Lisez ce poème de Paul Éluard et notez sur votre feuille les mots qui vous plaisent :
L’aube impossible
C’est par une nuit comme celle-ci que je me suis privé du langage pour prouver mon amour et que j’ai eu affaire à une sourde.
C’est par une nuit comme celle-ci que j’ai cueilli sur la verdure perpendiculaire des framboises blanches comme du lait, du dessert pour cette amoureuse de mauvaise volonté.

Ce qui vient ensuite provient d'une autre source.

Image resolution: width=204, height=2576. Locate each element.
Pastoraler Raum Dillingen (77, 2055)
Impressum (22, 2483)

C’est par une nuit comme celle-ci que j’ai régné sur des rois et des reines alignés dans un couloir de craie ! Ils ne devaient leur taille qu’à la perspective et si les premiers étaient gigantesques, les derniers, au loin, étaient si petits que d’avoir un corps visible, ils semblaient taillés à facettes.

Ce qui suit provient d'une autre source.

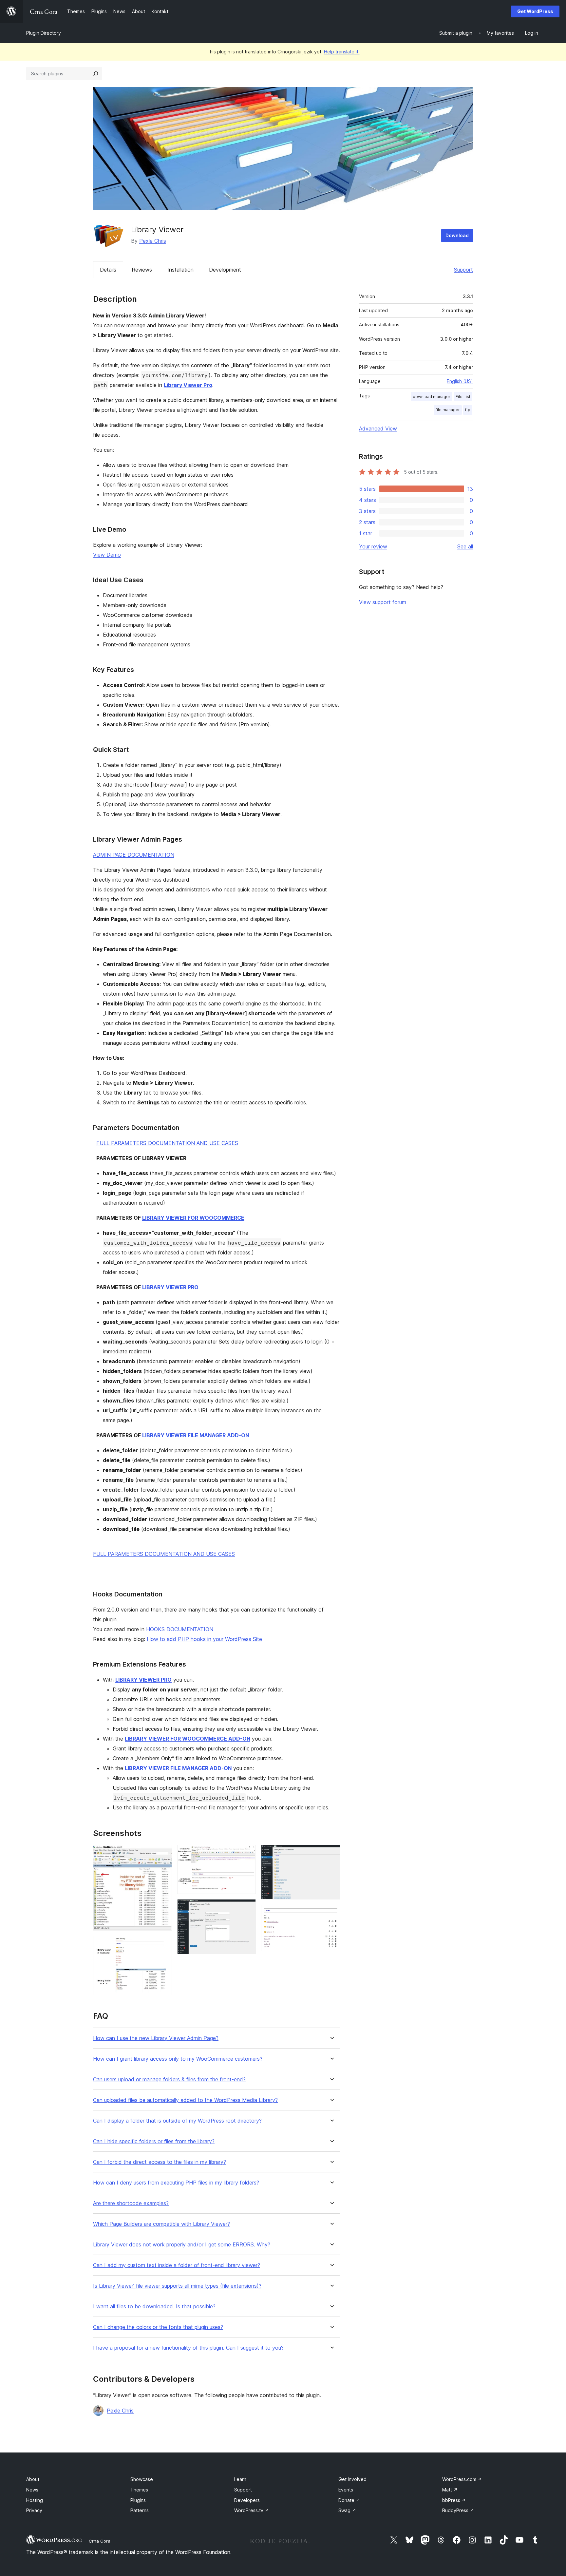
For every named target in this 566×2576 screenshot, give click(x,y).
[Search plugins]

C’est par une nuit comme celle-ci que je les ai laissés mourir, ne pouvant leur donner leur ration nécessaire de lumière et de raison.

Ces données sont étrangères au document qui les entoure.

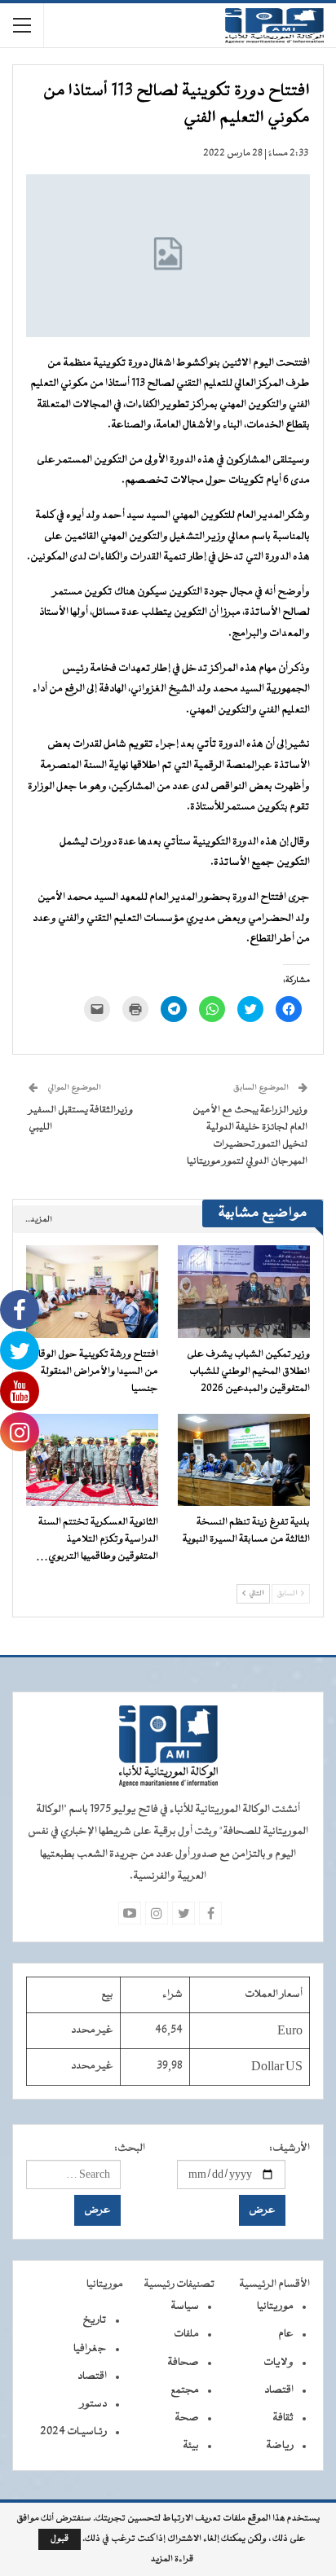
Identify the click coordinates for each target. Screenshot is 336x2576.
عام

C’est par une nuit comme celle-ci que, beau joueur, j’ai traîné dans les airs un filet fait de tous mes nerfs. Et quand je le relevais, il n’avait jamais une ombre, jamais un pli. Rien n’était pris. Le vent aigre grinçait des dents, le ciel rongé s’abaissait et quand je suis tombé, avec un corps épouvantable, un corps pesant d’amour, ma tête avait perdu sa raison d’être. C’est par une nuit comme celle-ci que naquit de mon sang une herbe noire redoutable à tous les prisonniers.